There are six California cities among the worst 20 in the large urban classification. Sacramento is 12th, with 41 percent of its streets ranked as poor, Riverside-San Bernardino is 13th (40 percent), and Fresno 16th (40 percent).
California’s mid-size urban areas are also plagued by failing infrastructure. Nine Golden State cities are ranked among TRIP’s bottom 20.
This didn’t happen on the eve of the Legislature passing, and Gov. Jerry Brown signing, Senate Bill 1, which raised gasoline taxes by 12 cents a gallon and diesel by 36 (and created the second-most expensive motor fuel tax regime in the country). California roads arrived at this sorry destination after decades of neglect by policymakers who focused on other spending priorities and largely ignored what is a core duty of elected officials.
Infrastructure repair and construction should be paid for by fuel taxes and vehicle fees. Revenue from fuel taxes should not be diverted to other government programs. Transportation fuel taxes and vehicle fees should be the cost we pay for driving on decent roads. If not, these levies are simply another way for politicians to force taxpayers to fund an array of government projects that never shrink even when they’ve outlived their usefulness, or were never even useful in the first place.
Since 1990, drivers have generated nearly $88 billion in motor fuel tax revenue, according to state budget data, and an additional $129 billion in vehicle fees. It’s reasonable to think that with that much money pouring into the state fisc, the roads would not be in the shabby shape they’re in. Yet they are. Why?
One, not all those funds have been used to repair the torn-up roads and increase capacity to relieve traffic pressure. Transportation fuel tax revenue is routinely diverted to public transportation (into which lawmakers are trying to herd us like cattle), bike paths, rail projects, and other expenditures that have at best a tenuous connection to our roads and too often none. Of the $16 billion generated by transportation fuel taxes and vehicle fees in fiscal 2018, the first year the tax hike was in effect, $1.2 billion, or 7 percent, was funneled to the Department of Food and Agriculture, the Department of Parks and Recreation, the general fund, and local law enforcement.
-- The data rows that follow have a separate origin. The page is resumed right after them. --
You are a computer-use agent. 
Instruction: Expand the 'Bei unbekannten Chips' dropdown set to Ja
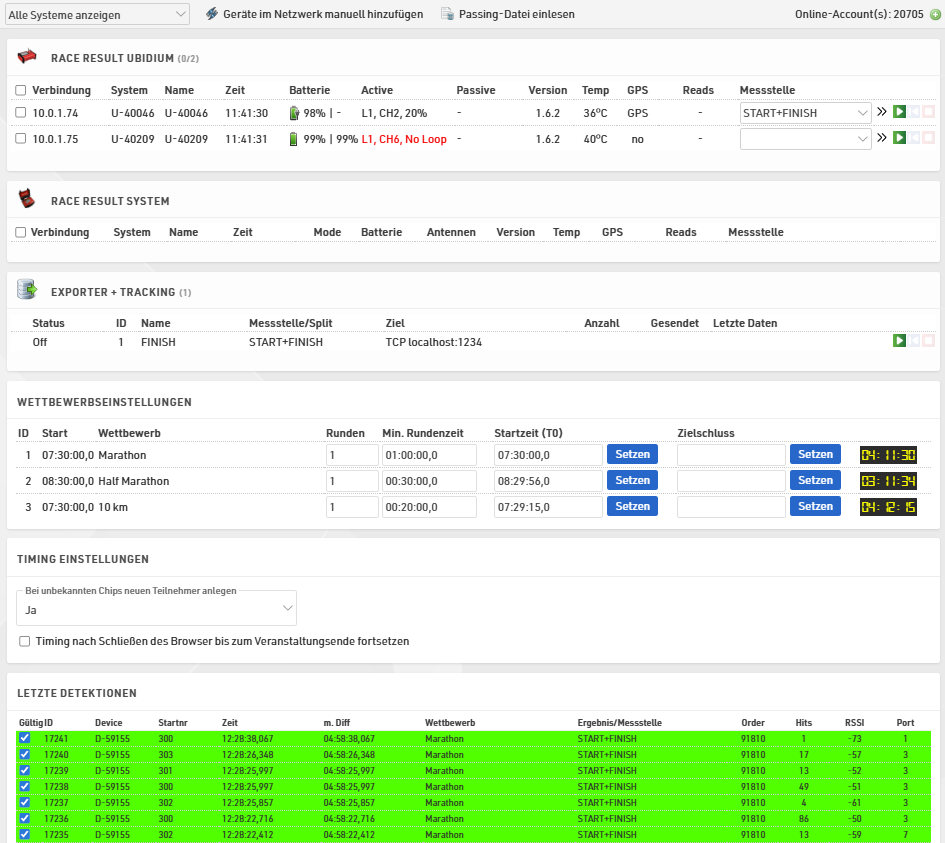click(x=157, y=608)
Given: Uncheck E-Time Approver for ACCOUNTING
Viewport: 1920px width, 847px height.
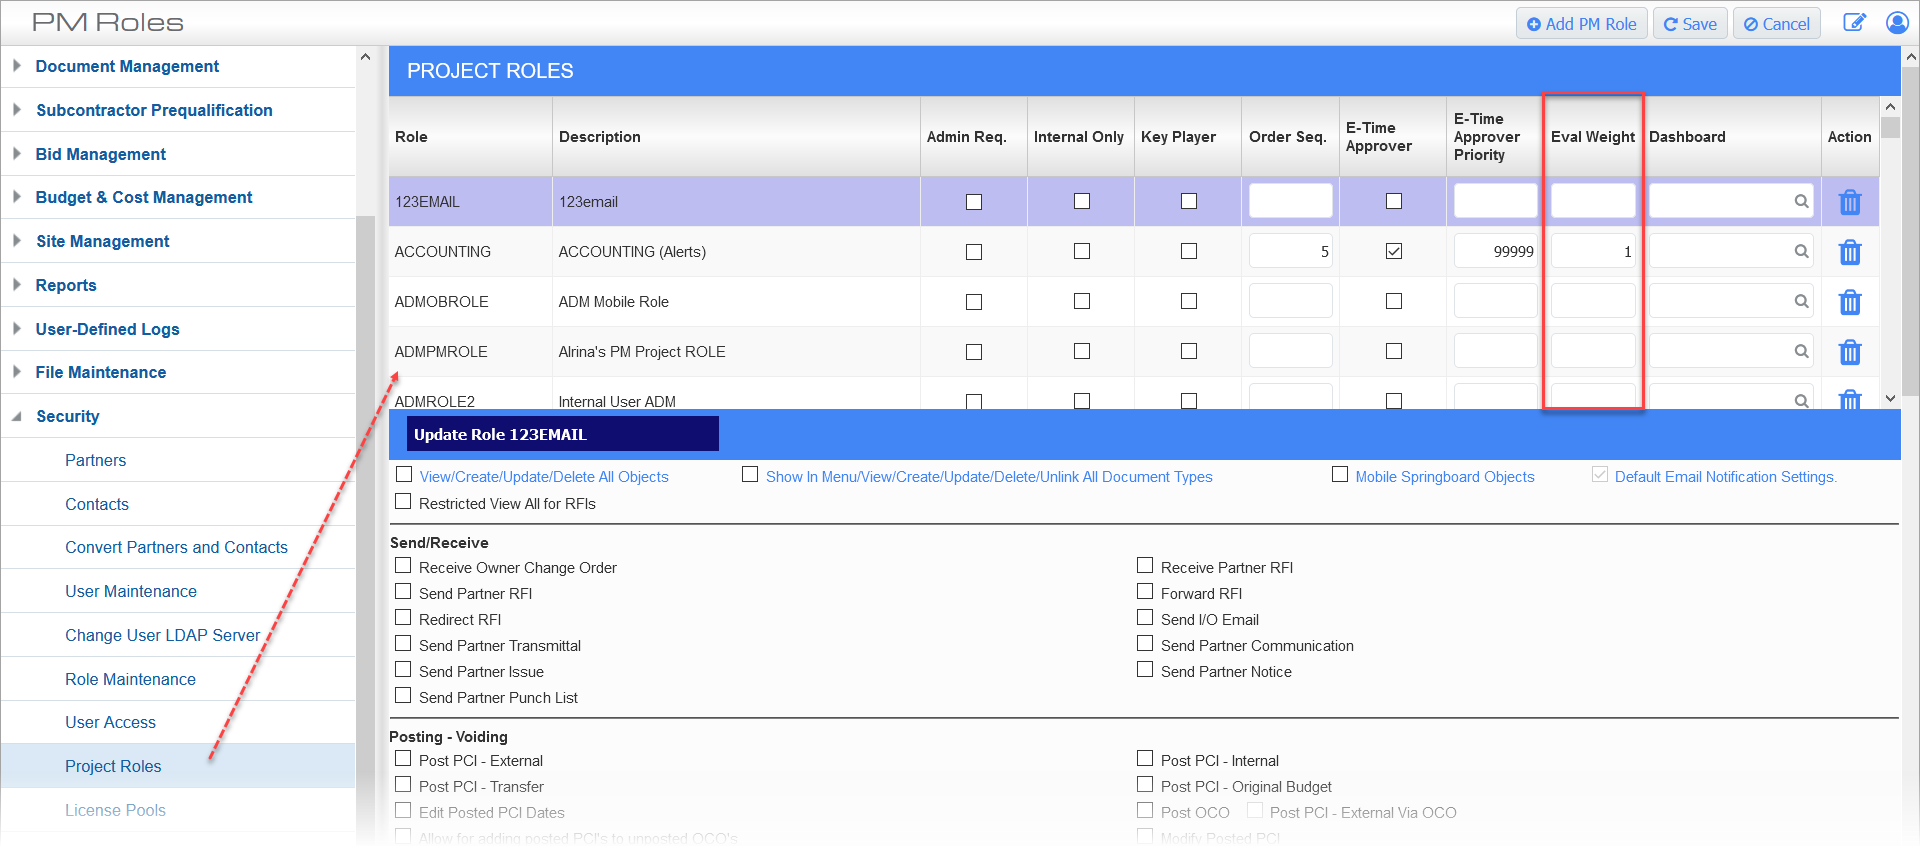Looking at the screenshot, I should (x=1393, y=251).
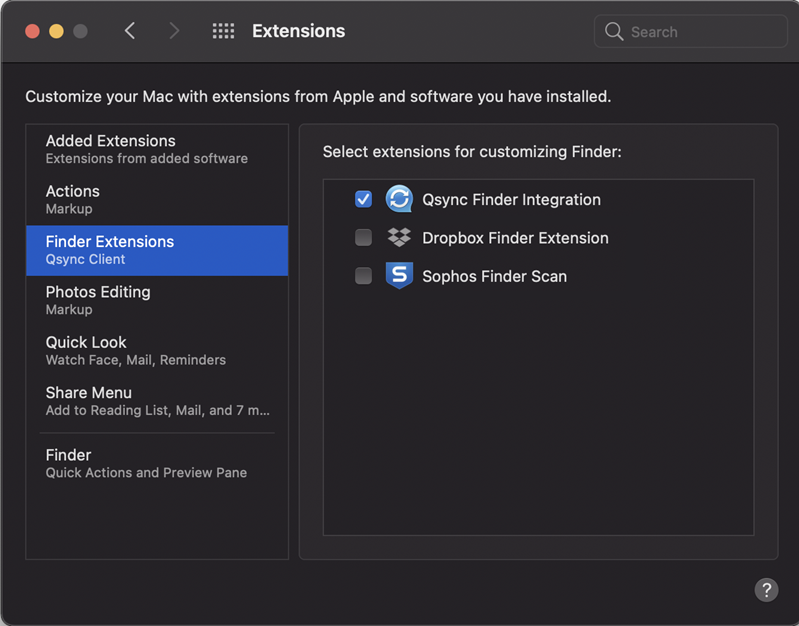The height and width of the screenshot is (626, 799).
Task: Enable the Sophos Finder Scan checkbox
Action: pos(363,276)
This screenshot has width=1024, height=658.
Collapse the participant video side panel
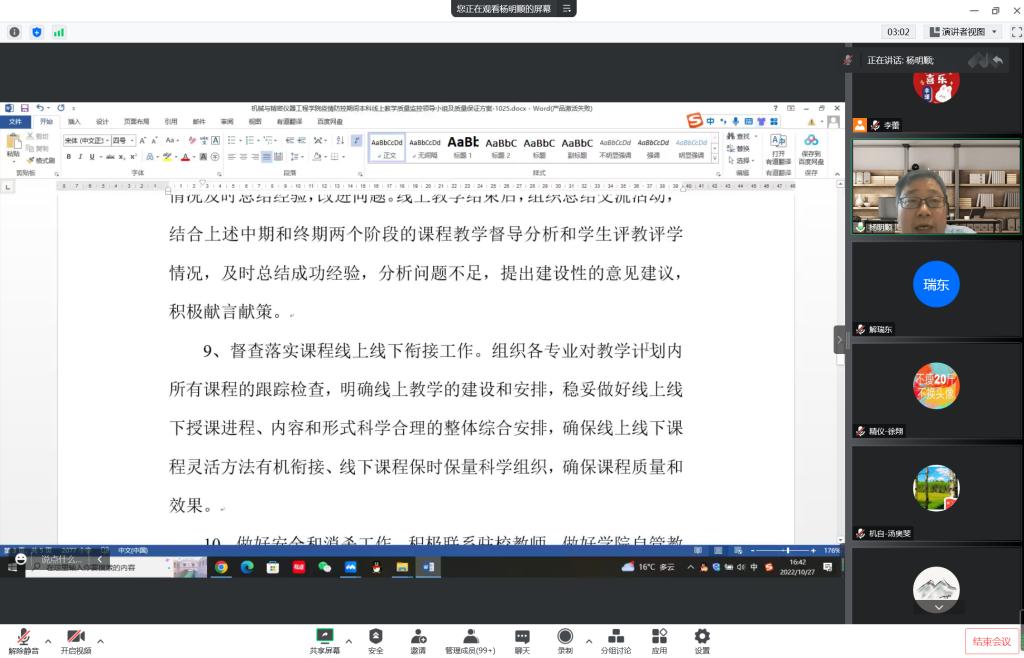pyautogui.click(x=840, y=340)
Rather than divert funds away from transportation accounts, lawmakers should instead reroute general fund dollars from transportation-related levies, such as the vehicle sales tax, which produces about $3 billion a year in revenue, to road work. The cap-and-trade program, which taxes greenhouse gas emissions and receives a significant part of its revenue from transportation fuel suppliers, should also be a substantial source of funds.
Two, it costs far too much to build and repair roads in California. Only seven states spend more per mile on state-controlled roads, according to the Reason Foundation’s most recent highway report. The $471,052 spent per mile in California is more than 2.5 times the national average of $178,116. This cost difference is due to several factors, many of which, such as expensive environmental reviews, are under the charge of lawmakers. Pro-union contracts can add as much as 25 percent to the price of highway construction.
Another factor is a bloated state transportation agency. A 2015 audit of Caltrans found that it had 3,500 redundant positions. Republican Sen. John Moorlach of Orange County suggested at the time that the jobs be cut and the money saved — $500 million, he said — spent on road repair.
Carl DeMaio, chairman of the repeal effort and a former San Diego city councilman, believes that California’s road problems could be resolved if the state simply allocated 100 percent of fuel tax revenues for repairs. Unfortunately, that’s not likely to ever happen. Consequently, the cost of driving will keep going up (there’s another fuel tax hike on its way), and the roads will improve only at the margins. This should not be the price Californians have to pay to live in this state.
Kerry Jackson is a fellow with the Center for California Reform at the Pacific Research Institute.